#### Text excerpt
----------------

A Night With Loving 




              There is something special about early week shows. More of a commitment than their casual weekend counterparts, I always feel more closely attached to my fellow attendees. You liked something enough to pay good money to see something at 10pm on a Monday; four traditional workdays looming, no respite ahead. There is a consciousness to that choice that transcends crowds and manifests as a shared heighted attention and awareness. I felt this most especially as we got a chance to see Loving at the Belly Up. And perhaps this concept struck me because Loving perfectly encapsulates and represents those feelings.

----------------

#### Record extracts
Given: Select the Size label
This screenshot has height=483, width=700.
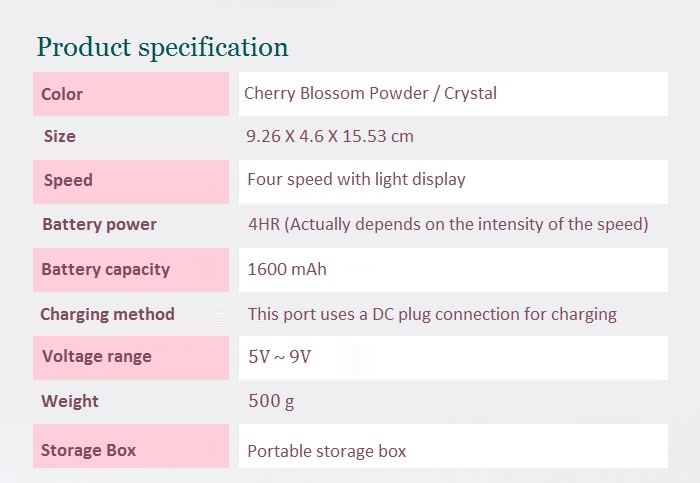Looking at the screenshot, I should 59,136.
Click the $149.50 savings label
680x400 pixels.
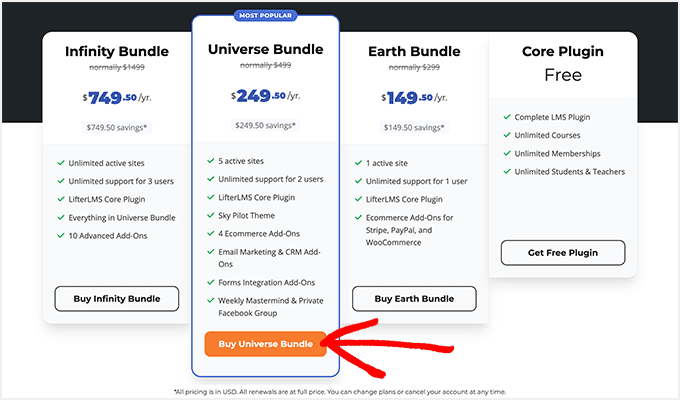tap(414, 127)
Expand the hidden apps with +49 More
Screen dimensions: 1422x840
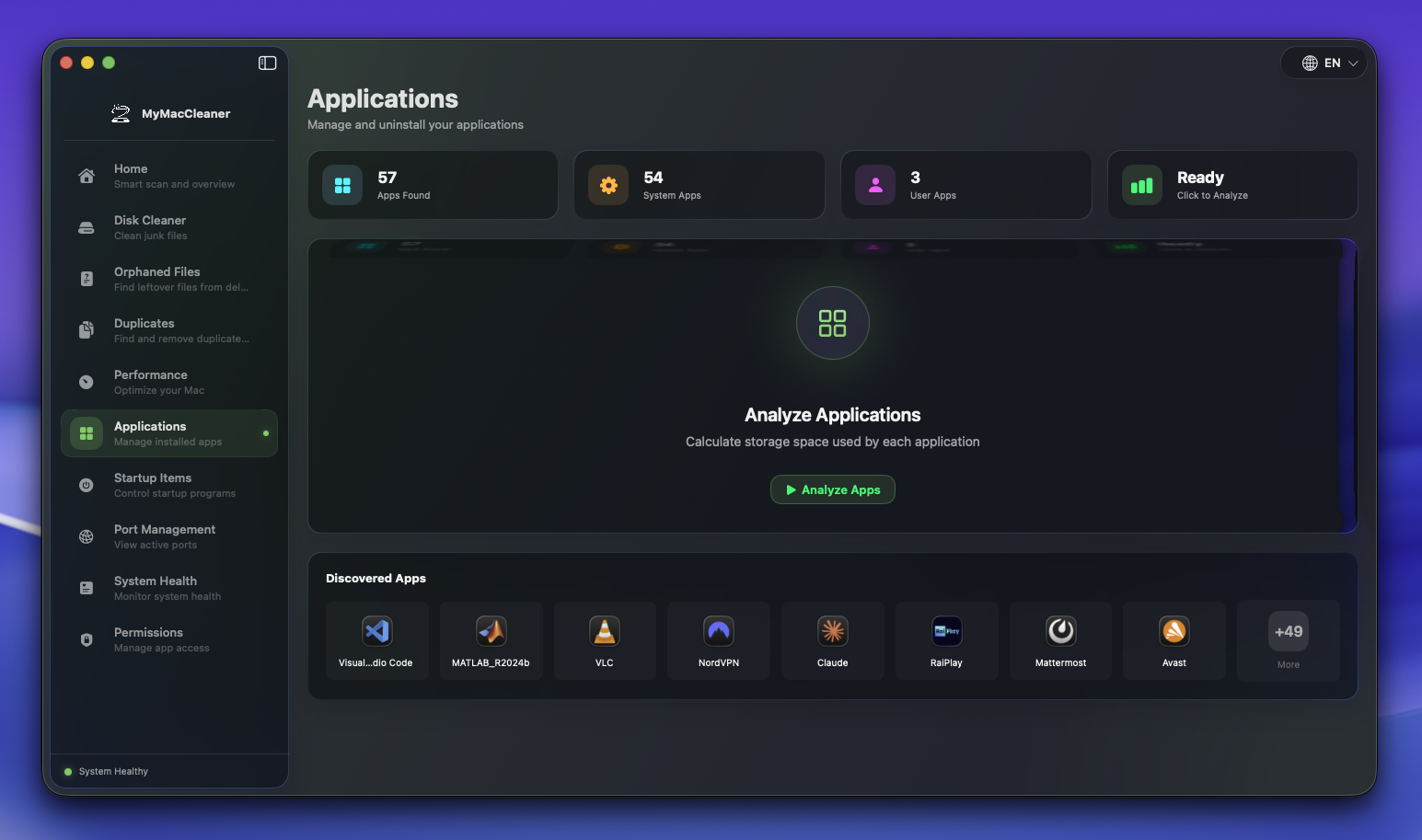(1288, 640)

----------------

#### The task
In the concert review above, at what venue did the writer see Loving?

#### Exercise solution
The Belly Up.